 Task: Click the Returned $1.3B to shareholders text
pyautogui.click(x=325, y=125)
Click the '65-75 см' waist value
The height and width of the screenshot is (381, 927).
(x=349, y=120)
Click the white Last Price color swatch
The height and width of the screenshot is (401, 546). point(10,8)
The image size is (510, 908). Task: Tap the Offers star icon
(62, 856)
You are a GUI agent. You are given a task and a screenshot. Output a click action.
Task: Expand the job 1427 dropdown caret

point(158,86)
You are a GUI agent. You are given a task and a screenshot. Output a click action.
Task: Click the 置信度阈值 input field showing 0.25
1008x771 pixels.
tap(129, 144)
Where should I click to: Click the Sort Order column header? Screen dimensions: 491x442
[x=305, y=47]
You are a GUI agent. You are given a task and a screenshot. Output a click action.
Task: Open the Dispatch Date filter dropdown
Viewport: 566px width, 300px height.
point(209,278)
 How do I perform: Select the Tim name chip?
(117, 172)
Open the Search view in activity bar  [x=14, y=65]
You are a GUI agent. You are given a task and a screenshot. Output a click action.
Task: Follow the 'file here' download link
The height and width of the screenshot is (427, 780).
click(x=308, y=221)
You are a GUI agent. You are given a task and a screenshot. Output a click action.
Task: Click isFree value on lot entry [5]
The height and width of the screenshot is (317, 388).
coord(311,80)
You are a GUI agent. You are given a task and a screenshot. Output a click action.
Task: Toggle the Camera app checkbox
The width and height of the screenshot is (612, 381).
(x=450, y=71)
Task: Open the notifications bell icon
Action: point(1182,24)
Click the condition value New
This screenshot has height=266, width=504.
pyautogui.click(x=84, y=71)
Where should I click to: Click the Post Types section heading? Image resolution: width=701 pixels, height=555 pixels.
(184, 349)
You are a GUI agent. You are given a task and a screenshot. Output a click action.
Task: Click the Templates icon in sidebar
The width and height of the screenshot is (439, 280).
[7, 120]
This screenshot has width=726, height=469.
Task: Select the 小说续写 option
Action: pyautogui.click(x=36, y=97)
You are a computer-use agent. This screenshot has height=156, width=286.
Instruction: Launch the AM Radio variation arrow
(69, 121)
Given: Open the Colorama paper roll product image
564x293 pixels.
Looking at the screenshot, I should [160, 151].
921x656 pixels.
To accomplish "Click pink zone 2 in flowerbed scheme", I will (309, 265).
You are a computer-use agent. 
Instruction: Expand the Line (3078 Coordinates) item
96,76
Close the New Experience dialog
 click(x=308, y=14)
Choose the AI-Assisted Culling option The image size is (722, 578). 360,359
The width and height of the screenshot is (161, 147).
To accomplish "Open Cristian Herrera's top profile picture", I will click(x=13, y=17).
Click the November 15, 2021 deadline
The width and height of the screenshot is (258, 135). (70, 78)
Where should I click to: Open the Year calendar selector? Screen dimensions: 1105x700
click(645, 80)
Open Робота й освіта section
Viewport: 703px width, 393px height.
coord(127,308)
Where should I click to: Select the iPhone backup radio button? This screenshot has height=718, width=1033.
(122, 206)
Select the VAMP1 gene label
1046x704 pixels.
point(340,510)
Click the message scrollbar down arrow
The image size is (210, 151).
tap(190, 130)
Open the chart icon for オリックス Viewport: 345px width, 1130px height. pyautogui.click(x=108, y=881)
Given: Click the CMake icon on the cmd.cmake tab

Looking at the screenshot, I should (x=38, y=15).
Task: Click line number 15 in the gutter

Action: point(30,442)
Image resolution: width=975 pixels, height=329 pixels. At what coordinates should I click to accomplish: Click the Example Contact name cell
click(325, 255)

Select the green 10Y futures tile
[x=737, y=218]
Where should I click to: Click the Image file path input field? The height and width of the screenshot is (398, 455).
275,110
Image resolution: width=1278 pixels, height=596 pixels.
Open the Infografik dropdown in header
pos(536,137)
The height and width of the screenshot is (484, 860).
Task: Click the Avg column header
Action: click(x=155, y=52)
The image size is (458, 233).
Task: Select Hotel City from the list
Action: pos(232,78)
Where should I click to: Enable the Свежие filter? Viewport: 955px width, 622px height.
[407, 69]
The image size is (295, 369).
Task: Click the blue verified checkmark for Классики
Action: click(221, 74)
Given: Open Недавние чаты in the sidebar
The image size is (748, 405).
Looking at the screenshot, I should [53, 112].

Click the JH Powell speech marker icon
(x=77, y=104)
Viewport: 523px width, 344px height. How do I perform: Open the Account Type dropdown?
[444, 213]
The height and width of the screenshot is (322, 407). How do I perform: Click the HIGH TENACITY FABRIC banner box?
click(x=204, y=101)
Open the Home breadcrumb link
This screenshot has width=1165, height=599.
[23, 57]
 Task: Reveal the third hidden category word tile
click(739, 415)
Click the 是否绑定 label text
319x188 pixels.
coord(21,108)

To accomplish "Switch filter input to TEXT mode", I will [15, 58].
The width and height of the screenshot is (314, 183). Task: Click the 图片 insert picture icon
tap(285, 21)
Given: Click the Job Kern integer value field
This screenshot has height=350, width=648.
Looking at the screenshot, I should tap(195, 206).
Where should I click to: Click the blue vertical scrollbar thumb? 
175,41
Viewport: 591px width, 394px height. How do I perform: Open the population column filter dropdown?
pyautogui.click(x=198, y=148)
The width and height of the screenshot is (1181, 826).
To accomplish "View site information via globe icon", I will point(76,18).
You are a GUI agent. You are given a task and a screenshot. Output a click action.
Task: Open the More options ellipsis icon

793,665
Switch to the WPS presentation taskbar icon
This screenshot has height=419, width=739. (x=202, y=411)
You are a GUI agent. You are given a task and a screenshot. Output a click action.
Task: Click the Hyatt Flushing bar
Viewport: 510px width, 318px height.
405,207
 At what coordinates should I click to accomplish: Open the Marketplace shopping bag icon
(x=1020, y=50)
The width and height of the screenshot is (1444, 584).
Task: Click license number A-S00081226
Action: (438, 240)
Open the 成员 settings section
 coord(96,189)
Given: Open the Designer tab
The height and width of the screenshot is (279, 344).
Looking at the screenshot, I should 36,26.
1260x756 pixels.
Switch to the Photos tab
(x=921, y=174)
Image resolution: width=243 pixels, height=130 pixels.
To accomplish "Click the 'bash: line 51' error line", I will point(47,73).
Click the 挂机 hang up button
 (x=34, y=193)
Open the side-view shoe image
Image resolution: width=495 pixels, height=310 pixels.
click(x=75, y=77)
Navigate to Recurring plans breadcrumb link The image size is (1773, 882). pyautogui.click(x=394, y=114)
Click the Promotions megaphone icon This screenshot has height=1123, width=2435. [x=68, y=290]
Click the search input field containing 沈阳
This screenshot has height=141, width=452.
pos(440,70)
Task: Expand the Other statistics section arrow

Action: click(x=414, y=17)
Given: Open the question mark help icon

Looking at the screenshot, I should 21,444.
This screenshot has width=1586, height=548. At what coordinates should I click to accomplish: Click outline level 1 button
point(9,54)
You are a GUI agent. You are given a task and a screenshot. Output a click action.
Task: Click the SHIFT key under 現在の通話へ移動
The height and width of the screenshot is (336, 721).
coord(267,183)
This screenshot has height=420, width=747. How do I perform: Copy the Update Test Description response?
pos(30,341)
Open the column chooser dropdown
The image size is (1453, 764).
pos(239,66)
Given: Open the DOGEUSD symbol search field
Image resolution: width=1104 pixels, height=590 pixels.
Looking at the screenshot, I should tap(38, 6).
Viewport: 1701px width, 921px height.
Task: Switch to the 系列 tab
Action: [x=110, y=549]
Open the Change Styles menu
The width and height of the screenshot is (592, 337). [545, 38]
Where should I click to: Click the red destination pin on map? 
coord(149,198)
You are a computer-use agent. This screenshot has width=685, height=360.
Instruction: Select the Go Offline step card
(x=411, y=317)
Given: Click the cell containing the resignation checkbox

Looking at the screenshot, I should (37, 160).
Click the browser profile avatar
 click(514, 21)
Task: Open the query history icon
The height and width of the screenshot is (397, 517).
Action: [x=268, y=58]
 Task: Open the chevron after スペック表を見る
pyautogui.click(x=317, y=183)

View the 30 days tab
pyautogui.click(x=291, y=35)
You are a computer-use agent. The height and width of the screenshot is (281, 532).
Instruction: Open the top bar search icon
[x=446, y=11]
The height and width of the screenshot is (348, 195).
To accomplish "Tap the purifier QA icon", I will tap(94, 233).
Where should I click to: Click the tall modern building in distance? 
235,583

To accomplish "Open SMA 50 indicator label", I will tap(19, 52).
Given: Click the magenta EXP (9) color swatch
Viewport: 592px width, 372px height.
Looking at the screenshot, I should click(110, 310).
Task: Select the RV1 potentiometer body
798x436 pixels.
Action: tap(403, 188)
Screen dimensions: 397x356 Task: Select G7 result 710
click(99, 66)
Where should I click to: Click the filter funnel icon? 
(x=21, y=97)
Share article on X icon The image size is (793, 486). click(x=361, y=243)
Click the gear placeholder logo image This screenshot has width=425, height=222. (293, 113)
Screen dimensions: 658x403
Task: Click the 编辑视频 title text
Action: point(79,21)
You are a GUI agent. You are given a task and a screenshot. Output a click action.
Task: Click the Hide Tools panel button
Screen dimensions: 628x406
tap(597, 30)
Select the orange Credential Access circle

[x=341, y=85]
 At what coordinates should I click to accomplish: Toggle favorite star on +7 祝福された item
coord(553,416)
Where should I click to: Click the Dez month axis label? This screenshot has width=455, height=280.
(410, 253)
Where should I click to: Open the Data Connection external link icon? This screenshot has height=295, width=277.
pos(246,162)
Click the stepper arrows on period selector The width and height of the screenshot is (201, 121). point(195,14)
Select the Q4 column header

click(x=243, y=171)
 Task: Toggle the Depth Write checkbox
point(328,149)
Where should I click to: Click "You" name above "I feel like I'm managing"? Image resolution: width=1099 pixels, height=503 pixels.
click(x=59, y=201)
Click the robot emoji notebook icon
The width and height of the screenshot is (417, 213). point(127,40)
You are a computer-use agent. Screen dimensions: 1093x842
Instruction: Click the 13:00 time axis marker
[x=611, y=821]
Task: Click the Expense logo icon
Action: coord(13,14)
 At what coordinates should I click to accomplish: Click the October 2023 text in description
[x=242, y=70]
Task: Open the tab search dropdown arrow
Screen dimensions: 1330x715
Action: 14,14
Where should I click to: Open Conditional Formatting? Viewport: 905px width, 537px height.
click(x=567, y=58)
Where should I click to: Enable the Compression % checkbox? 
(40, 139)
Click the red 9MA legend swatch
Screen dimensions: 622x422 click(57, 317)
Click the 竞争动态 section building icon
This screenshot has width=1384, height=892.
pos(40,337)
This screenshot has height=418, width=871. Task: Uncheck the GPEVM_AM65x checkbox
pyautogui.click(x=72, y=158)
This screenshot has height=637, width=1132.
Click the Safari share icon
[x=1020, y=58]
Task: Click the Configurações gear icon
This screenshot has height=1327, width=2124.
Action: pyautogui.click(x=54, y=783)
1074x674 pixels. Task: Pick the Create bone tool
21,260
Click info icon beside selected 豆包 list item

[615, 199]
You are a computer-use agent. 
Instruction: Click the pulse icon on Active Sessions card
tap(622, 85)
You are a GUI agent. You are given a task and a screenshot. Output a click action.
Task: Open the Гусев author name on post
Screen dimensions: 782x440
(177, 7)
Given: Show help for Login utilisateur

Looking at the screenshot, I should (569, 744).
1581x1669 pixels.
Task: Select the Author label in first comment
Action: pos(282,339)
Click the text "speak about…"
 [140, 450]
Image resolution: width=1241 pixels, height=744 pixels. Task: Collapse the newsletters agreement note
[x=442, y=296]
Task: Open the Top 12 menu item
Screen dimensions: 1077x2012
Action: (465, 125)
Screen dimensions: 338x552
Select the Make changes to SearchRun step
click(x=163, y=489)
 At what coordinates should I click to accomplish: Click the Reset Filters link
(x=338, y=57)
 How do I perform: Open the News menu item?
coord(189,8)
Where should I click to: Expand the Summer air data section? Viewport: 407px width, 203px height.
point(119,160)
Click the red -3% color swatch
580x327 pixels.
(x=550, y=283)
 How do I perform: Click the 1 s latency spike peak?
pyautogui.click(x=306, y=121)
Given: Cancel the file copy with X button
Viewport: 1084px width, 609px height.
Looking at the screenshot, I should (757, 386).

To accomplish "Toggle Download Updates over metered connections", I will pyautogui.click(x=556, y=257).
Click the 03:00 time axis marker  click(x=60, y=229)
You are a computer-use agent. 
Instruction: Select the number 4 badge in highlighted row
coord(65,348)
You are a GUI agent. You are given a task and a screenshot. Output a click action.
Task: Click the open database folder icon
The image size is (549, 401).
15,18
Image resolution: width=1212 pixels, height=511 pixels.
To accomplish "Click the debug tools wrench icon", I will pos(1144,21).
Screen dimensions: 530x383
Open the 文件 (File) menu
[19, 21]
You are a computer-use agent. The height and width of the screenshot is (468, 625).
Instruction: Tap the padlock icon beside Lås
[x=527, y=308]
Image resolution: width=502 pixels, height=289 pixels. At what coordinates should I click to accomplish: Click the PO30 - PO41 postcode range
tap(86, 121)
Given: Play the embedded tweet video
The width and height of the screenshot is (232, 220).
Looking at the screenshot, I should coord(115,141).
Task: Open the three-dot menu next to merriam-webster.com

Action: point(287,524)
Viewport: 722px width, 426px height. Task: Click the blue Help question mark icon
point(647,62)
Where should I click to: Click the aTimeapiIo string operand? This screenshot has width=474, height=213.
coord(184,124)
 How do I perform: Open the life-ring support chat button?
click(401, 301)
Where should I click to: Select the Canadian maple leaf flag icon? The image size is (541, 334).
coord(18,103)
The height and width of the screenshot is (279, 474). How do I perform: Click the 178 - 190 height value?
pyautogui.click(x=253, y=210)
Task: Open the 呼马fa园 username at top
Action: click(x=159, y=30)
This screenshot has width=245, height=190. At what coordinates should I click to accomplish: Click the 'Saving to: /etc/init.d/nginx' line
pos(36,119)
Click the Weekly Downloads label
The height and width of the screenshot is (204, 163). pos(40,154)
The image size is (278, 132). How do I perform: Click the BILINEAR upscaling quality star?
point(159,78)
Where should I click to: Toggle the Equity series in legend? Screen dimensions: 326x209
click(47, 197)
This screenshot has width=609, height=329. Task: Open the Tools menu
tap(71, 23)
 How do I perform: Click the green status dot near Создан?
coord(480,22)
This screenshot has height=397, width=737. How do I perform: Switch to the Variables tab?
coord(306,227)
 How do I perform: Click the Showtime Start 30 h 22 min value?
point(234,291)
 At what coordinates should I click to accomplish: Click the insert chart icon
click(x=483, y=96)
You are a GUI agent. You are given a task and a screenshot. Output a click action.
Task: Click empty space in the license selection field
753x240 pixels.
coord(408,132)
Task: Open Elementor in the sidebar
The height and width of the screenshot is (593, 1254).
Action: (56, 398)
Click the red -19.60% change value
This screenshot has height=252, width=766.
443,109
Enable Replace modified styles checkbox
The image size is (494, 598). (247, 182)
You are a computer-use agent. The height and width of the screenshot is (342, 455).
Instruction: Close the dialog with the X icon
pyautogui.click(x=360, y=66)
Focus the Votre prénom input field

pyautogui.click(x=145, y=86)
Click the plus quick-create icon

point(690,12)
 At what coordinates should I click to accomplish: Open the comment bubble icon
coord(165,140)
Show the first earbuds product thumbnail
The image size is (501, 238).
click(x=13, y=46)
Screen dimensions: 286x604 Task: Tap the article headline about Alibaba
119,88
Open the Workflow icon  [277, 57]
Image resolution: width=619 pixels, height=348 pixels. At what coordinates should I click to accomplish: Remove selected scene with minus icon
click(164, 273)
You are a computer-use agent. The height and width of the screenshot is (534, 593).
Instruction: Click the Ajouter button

YOUR INSTRUCTIONS: Reprint exactly the lines above that start at the one with "Open the 成员 settings section" and end at the one with "Navigate to Recurring", keeping both and adding none.

SOLUTION TO THE EXERCISE:
Open the 成员 settings section
 coord(96,189)
Given: Open the Designer tab
The height and width of the screenshot is (279, 344).
Looking at the screenshot, I should 36,26.
1260x756 pixels.
Switch to the Photos tab
(x=921, y=174)
Image resolution: width=243 pixels, height=130 pixels.
To accomplish "Click the 'bash: line 51' error line", I will point(47,73).
Click the 挂机 hang up button
 (x=34, y=193)
Open the side-view shoe image
Image resolution: width=495 pixels, height=310 pixels.
click(x=75, y=77)
Navigate to Recurring plans breadcrumb link The image size is (1773, 882). pyautogui.click(x=394, y=114)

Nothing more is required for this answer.